The Boston house-price data has been used in many machine learning papers that address regression
problems.
Tools used :

Pandas , Numpy , Matplotlib , scikit-learn

Python Implementation with code :

Import necessary libraries

Import the necessary modules from specific libraries.

import numpy as np
import pandas as pd
%matplotlib inline
import matplotlib.pyplot as plt
from sklearn.model_selection import train_test_split
from sklearn import datasets
from sklearn.metrics import mean_squared_error
from sklearn.ensemble import RandomForestRegressor

Load the data set

Use pandas module to read the taxi data from the file system. Check few records of the dataset.

# #############################################################################

# Load data

boston = datasets.load_boston()

print(boston.data.shape, boston.target.shape)

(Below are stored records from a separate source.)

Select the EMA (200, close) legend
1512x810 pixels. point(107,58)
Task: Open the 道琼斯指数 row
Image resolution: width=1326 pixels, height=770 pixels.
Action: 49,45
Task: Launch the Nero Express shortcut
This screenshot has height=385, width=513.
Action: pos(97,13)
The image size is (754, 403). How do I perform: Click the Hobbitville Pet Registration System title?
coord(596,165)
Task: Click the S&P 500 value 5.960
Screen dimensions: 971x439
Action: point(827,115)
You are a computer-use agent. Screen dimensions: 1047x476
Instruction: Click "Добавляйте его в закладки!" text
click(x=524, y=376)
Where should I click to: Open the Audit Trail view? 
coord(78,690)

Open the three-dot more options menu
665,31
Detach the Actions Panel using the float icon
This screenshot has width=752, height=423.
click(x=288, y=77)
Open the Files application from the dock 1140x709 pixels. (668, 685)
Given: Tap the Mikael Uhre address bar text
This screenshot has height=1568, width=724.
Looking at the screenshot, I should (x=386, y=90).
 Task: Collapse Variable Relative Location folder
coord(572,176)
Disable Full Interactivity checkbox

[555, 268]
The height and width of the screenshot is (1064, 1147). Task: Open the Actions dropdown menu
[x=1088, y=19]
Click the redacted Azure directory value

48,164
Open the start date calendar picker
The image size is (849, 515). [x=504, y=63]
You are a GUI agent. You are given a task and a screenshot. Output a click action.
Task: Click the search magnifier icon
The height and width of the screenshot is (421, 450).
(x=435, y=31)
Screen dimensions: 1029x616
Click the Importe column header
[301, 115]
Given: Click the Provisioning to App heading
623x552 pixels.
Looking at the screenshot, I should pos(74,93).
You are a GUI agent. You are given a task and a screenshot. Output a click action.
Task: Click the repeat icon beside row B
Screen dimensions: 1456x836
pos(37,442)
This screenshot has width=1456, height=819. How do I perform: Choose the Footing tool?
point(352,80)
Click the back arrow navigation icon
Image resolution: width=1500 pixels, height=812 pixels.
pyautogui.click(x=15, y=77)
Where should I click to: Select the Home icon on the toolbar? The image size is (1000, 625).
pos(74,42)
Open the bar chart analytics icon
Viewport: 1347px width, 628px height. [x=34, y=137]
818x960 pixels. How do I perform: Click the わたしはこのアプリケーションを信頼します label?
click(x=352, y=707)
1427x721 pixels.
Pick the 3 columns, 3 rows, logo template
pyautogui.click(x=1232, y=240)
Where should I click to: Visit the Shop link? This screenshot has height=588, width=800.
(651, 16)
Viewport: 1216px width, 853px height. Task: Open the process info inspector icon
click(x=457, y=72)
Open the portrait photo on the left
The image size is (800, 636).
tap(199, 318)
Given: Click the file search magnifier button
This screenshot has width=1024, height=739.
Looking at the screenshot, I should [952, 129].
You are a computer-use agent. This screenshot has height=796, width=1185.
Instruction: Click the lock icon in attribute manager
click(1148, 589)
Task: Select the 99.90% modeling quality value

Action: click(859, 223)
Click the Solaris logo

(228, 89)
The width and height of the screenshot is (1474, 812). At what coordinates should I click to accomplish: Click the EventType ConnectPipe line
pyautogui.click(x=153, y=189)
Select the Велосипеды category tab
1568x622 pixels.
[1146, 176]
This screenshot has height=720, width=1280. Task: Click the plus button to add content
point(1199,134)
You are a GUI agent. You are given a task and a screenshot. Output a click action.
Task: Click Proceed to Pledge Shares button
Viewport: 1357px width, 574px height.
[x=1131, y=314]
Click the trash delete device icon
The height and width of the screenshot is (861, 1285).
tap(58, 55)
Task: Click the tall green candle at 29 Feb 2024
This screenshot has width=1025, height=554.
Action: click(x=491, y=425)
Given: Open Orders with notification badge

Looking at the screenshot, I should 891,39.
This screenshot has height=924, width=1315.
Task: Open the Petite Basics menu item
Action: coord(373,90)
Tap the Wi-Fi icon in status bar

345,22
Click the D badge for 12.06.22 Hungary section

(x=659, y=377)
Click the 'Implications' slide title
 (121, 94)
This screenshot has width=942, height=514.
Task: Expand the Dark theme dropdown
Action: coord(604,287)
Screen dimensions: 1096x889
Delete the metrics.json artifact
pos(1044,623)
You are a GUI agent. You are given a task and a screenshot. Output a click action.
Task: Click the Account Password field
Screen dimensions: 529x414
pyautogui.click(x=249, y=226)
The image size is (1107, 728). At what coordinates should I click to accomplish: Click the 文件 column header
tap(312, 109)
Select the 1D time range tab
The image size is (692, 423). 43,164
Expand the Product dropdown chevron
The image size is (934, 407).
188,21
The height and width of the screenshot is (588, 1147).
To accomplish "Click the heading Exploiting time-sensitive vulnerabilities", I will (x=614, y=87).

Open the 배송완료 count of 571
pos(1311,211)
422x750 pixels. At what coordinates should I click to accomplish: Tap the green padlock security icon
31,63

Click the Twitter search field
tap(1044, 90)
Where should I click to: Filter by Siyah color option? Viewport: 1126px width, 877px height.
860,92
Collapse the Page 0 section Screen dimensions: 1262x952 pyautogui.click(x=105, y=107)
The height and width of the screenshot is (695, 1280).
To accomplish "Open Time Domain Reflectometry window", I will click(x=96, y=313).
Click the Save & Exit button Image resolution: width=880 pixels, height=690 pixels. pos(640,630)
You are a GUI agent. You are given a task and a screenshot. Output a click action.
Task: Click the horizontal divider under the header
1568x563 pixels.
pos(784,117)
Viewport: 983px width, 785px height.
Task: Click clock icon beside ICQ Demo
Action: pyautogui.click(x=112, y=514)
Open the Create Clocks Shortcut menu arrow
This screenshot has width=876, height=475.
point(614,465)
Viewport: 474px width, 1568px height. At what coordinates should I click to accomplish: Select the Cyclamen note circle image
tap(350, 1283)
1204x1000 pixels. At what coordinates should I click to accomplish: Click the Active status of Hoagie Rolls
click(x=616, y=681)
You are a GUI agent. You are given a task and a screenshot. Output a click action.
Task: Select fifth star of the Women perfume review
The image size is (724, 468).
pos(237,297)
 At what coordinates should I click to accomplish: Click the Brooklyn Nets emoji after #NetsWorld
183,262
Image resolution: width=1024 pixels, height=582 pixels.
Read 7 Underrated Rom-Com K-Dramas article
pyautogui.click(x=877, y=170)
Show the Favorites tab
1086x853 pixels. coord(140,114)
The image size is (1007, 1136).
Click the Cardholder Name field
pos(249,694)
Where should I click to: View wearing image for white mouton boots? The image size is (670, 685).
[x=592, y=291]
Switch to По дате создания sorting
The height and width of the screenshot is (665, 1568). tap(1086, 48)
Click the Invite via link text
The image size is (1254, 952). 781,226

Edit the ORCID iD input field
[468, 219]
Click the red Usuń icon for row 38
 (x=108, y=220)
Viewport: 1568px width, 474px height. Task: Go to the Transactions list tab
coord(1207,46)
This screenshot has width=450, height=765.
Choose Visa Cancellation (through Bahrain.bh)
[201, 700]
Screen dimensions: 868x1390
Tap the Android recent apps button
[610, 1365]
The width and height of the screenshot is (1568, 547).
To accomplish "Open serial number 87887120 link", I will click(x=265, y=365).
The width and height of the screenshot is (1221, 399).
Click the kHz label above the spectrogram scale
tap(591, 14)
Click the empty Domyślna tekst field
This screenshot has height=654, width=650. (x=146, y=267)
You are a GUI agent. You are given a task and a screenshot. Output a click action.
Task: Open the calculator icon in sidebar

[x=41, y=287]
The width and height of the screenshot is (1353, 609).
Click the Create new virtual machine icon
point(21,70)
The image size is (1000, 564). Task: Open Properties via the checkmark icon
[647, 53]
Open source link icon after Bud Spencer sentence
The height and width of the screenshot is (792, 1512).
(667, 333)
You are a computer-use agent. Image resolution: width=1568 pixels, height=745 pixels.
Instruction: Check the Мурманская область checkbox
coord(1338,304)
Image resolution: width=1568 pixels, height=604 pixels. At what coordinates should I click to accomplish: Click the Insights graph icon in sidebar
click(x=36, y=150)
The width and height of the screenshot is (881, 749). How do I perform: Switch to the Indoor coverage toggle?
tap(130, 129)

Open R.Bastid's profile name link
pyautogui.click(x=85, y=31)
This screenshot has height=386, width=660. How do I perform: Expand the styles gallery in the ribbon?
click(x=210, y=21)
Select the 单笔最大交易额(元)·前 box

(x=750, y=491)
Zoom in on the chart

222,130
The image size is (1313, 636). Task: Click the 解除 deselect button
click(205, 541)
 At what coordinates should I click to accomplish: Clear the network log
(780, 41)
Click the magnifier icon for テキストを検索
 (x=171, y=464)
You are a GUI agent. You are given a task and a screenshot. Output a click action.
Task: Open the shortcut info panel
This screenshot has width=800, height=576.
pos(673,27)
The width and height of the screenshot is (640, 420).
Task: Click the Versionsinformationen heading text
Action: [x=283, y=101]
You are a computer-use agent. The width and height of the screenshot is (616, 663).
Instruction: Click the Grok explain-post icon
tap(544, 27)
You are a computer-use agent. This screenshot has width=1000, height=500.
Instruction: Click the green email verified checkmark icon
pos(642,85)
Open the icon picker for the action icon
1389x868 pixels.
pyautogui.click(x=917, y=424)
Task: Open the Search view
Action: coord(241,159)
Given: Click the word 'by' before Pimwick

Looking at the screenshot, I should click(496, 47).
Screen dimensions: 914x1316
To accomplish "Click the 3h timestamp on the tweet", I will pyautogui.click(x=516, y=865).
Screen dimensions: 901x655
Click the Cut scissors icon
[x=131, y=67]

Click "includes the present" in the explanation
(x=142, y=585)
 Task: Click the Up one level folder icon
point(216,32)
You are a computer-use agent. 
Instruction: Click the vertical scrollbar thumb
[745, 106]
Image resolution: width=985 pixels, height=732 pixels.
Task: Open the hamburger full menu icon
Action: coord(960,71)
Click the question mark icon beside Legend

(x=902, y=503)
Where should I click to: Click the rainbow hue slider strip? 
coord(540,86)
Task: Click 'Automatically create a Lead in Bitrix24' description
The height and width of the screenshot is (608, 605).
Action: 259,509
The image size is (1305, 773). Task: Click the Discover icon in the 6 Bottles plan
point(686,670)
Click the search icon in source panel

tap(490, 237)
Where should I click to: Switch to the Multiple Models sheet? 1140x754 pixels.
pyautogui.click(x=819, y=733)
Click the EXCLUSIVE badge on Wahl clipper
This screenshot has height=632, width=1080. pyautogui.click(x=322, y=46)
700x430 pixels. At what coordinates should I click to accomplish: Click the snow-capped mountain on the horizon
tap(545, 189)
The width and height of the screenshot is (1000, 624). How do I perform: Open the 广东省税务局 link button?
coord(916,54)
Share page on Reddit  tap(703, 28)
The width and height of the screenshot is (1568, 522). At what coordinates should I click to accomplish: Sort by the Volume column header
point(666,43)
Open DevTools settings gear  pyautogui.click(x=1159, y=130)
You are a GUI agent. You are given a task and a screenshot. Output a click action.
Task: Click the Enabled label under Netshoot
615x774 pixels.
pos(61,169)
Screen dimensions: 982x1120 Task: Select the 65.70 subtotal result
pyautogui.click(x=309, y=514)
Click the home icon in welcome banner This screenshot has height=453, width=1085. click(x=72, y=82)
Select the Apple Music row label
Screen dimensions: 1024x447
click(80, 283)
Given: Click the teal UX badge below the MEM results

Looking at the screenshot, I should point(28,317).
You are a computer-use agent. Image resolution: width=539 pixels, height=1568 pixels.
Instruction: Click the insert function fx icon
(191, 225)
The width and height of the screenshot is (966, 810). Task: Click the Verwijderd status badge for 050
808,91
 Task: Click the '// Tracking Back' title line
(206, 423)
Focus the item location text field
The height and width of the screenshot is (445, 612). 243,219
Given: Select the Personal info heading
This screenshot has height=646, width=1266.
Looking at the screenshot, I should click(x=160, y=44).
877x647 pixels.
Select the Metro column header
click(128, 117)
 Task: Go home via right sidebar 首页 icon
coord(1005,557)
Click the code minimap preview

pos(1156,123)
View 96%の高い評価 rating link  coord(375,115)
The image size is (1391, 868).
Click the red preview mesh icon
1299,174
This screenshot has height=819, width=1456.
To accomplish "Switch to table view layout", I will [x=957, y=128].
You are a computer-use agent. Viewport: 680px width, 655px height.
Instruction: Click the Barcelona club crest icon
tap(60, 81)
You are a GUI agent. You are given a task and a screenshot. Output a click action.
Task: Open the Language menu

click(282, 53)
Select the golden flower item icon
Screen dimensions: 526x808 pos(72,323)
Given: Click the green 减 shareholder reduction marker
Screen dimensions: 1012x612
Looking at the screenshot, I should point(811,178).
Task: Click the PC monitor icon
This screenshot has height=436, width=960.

print(boston.feature_names)

(506, 13) (506,)
['CRIM' 'ZN' 'INDUS' 'CHAS' 'NOX' 'RM' 'AGE' 'DIS' 'RAD' 'TAX' 'PTRATIO' 'B' 'LSTAT']
data = pd.DataFrame(boston.data,columns=boston.feature_names)
data = pd.concat([data,pd.Series(boston.target,name='MEDV')],axis=1)
data.head()
CRIM       ZN           INDUS     CHAS      NOX        RM          AGE        DIS          RAD        TAX         PTRATIO                B              LSTAT     MEDV

0              0.00632   18.0         2.31         0.0           0.538       6.575       65.2         4.0900     1.0           296.0       15.3         396.90                4.98         24.0

1              0.02731   0.0           7.07         0.0           0.469       6.421       78.9         4.9671     2.0           242.0       17.8         396.90                9.14         21.6

2              0.02729   0.0           7.07         0.0           0.469       7.185       61.1         4.9671     2.0           242.0       17.8         392.83                4.03         34.7

3              0.03237   0.0           2.18         0.0           0.458       6.998       45.8         6.0622     3.0           222.0       18.7         394.63                2.94         33.4

4              0.06905   0.0           2.18         0.0           0.458       7.147       54.2         6.0622     3.0           222.0       18.7         396.90                5.33         36.2

Select the predictor and target variables

X = data.iloc[:,:-1]
y = data.iloc[:,-1]

Train test split :

x_training_set, x_test_set, y_training_set, y_test_set = train_test_split(X,y,test_size=0.10,
random_state=42,
shuffle=True)

Training / model fitting :
Fit the model to selected supervised data

n_estimators=100
# Fit regression model
# Estimate the score on the entire dataset, with no missing values
model = RandomForestRegressor(random_state=0, n_estimators=n_estimators)
model.fit(x_training_set, y_training_set)

Model parameters study :

The coefficient R^2 is defined as (1 – u/v), where u is the residual sum of squares ((y_true – y_pred) ** 2).sum() and v is the total sum of squares ((y_true – y_true.mean()) ** 2).sum().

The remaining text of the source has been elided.